'''

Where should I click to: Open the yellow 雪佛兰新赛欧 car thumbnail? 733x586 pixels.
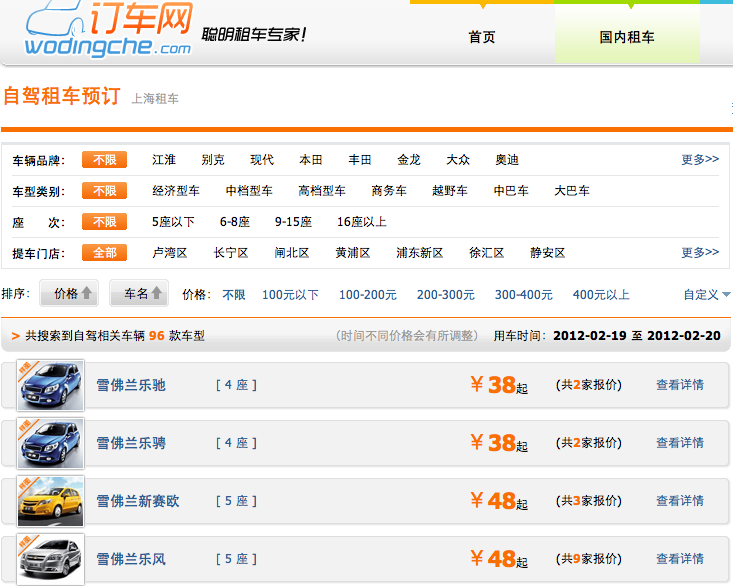[50, 501]
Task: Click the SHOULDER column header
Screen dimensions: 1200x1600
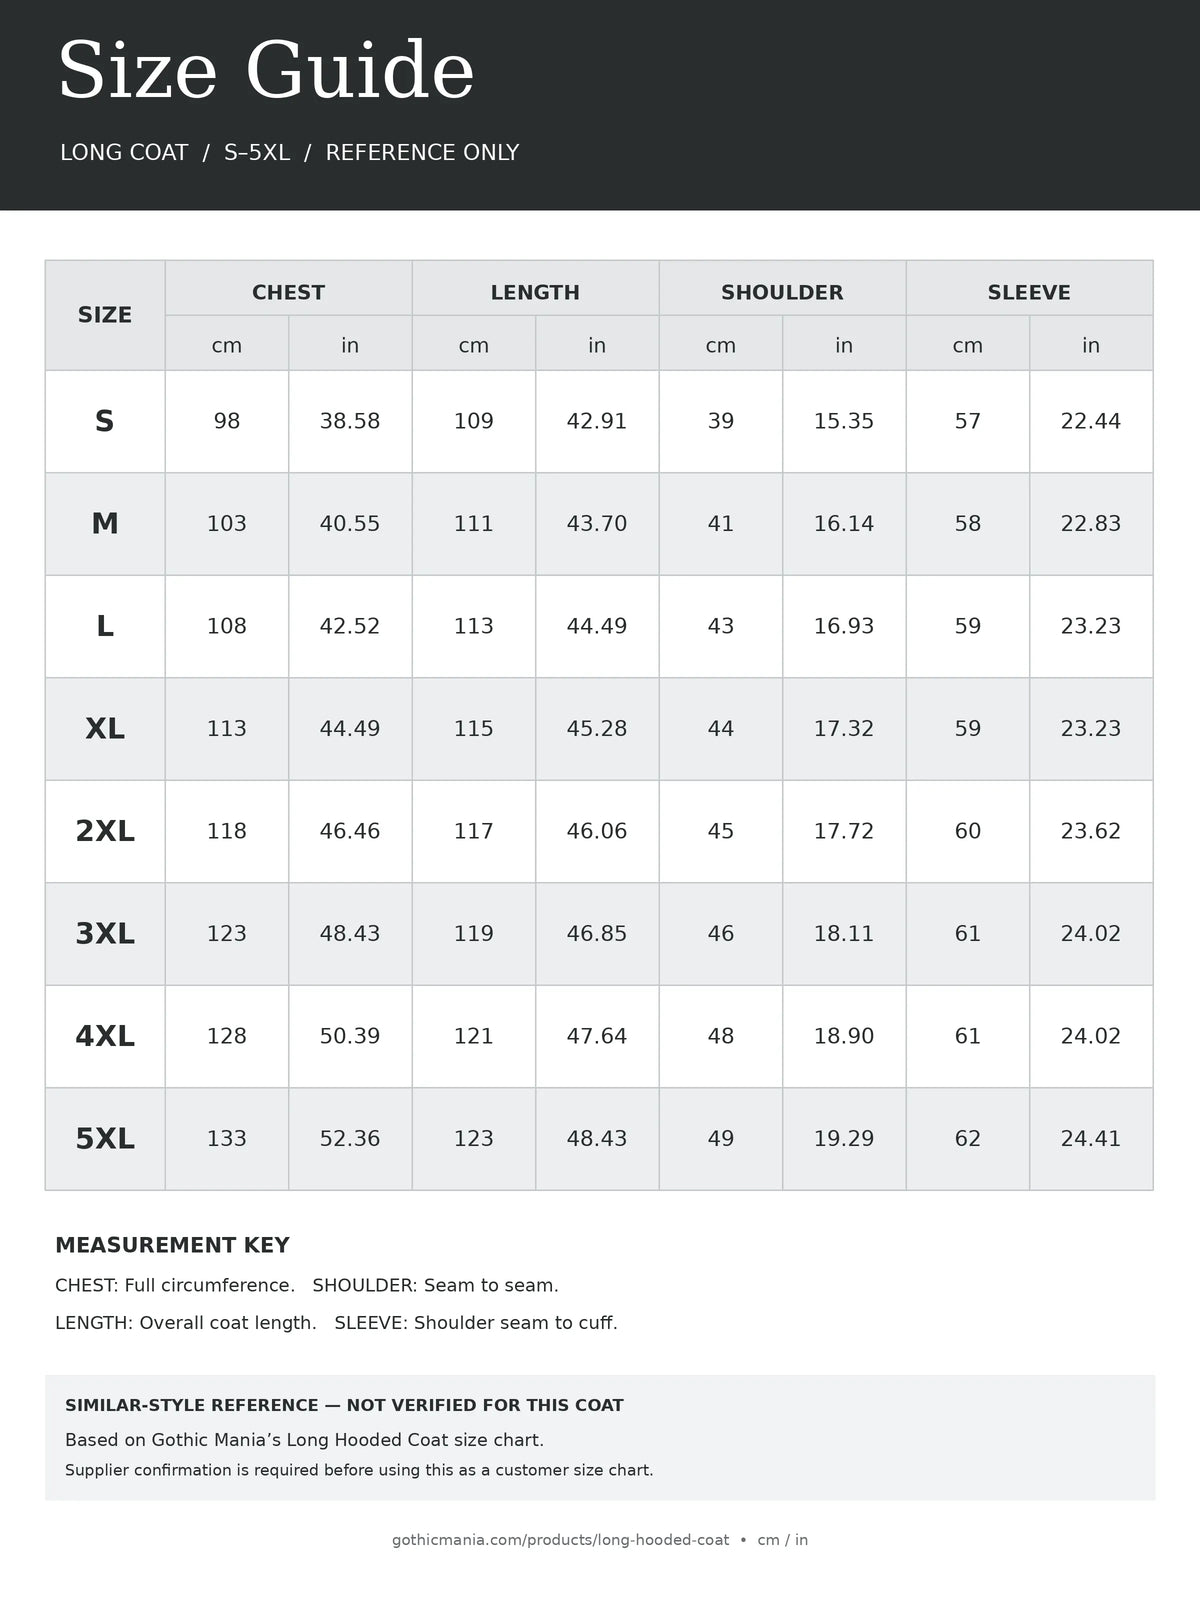Action: (782, 292)
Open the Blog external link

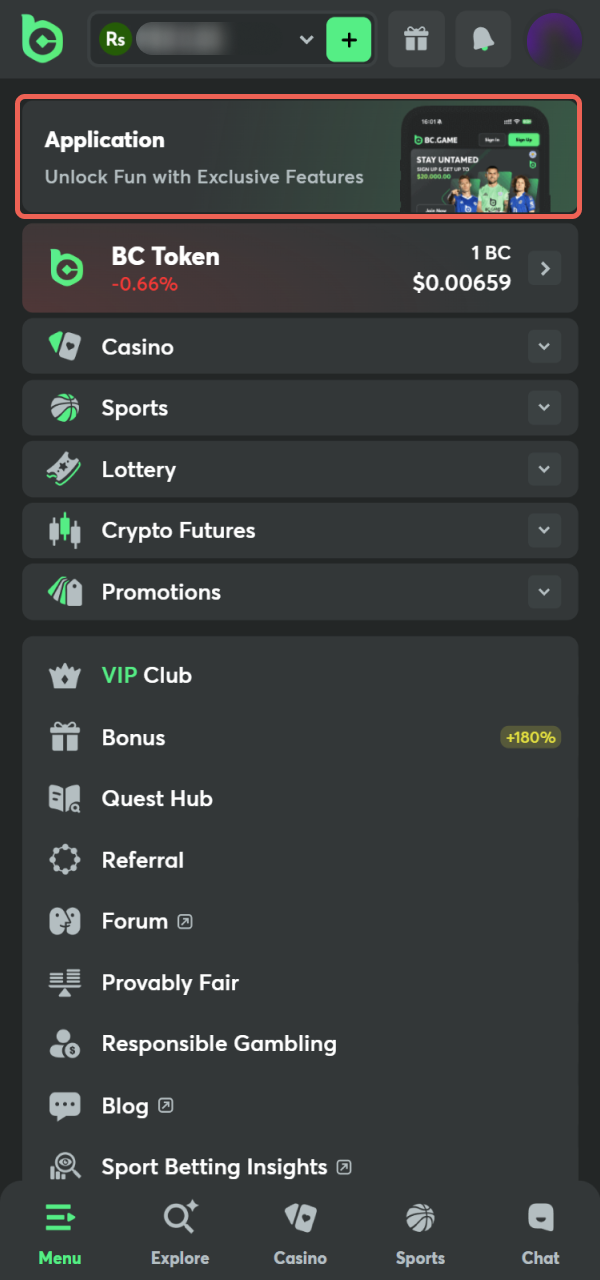coord(126,1105)
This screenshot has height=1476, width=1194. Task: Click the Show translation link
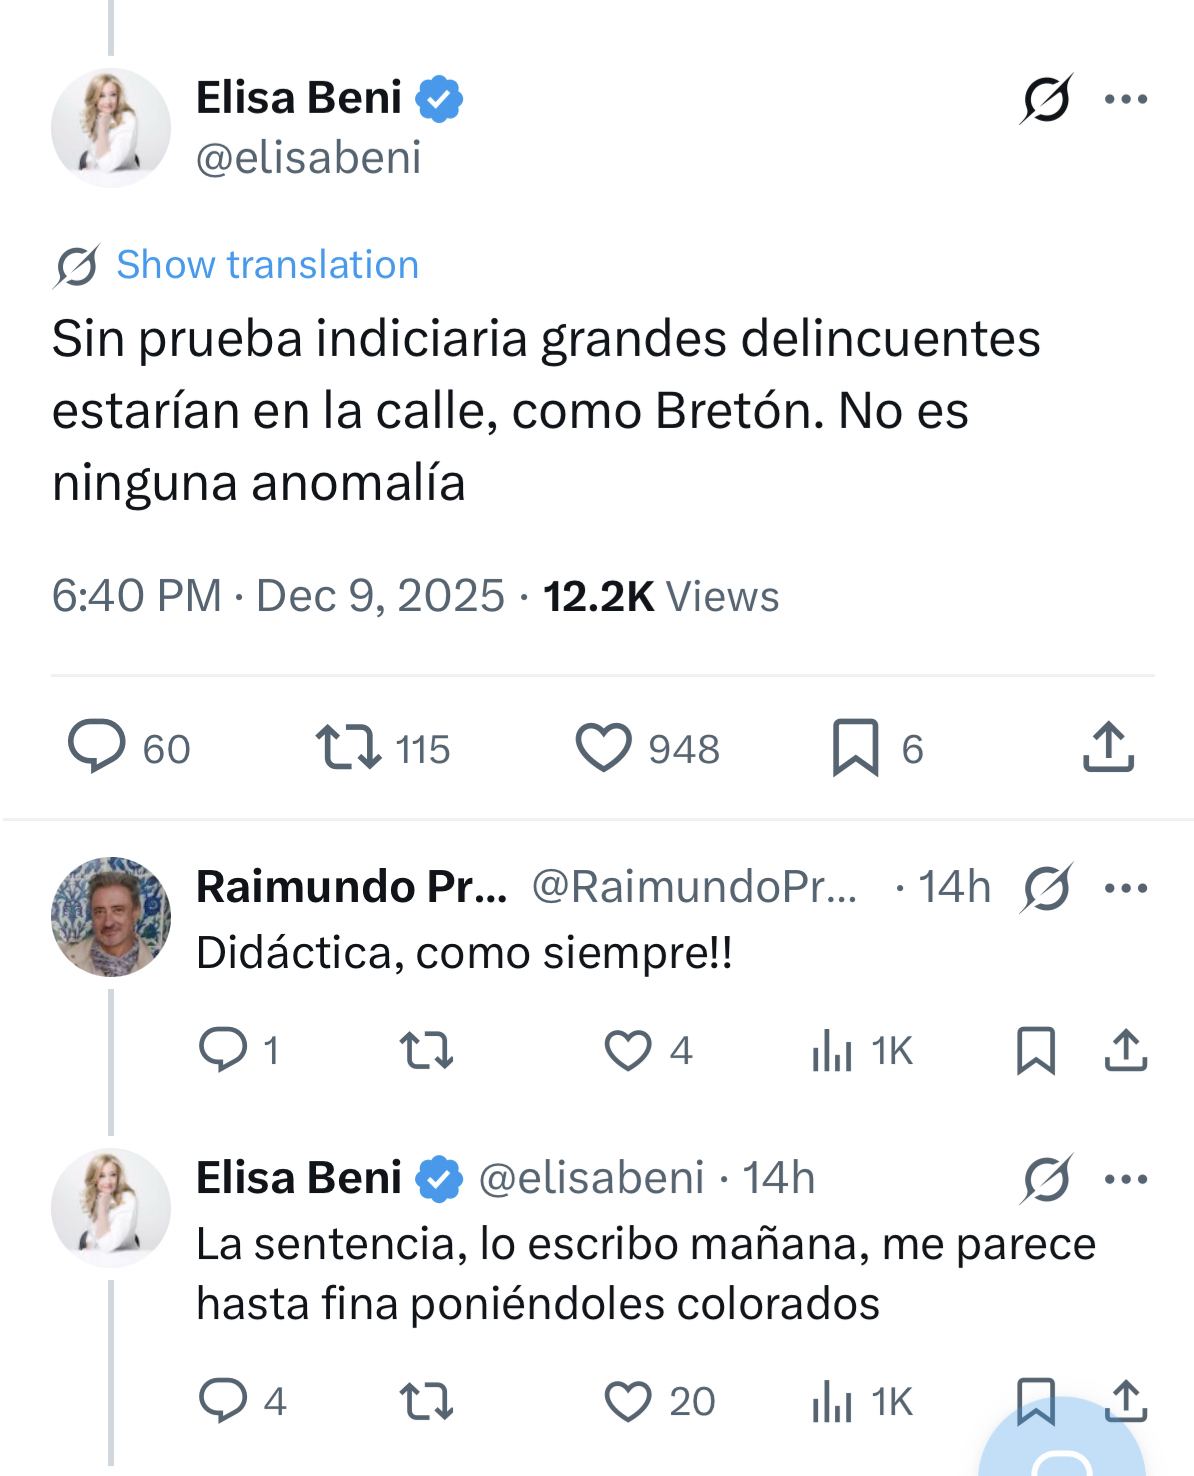coord(267,265)
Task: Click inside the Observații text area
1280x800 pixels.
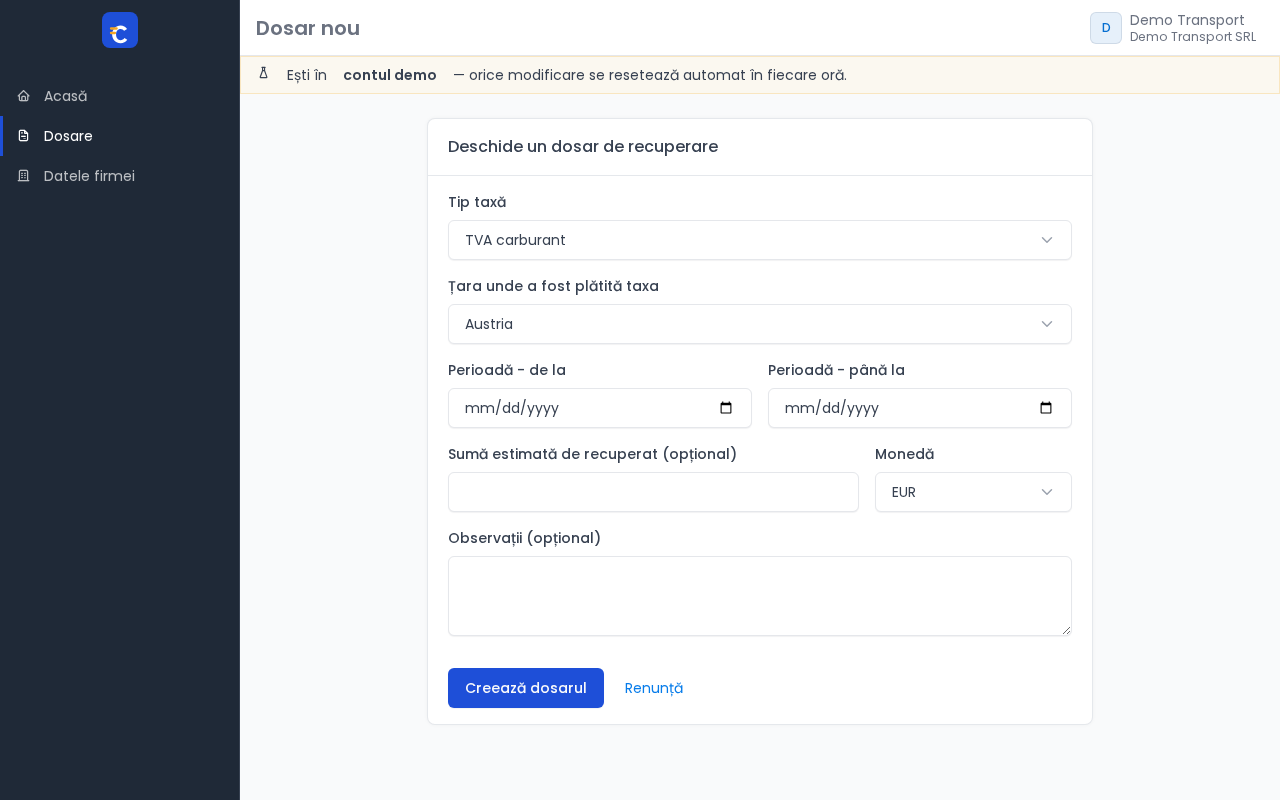Action: click(x=760, y=596)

'''

◆ Required action ◆
Print the records above exactly, minus pictures.

◆ Solution for this exercise ◆
Where should I click to: Open the yellow 雪佛兰新赛欧 car thumbnail? 733x586 pixels.
[50, 501]
Task: Click the SHOULDER column header
Screen dimensions: 1200x1600
Action: (782, 292)
Open the Blog external link

coord(126,1105)
This screenshot has height=1476, width=1194. Task: Click the Show translation link
coord(267,265)
Task: Click inside the Observații text area
1280x800 pixels.
Action: click(x=760, y=596)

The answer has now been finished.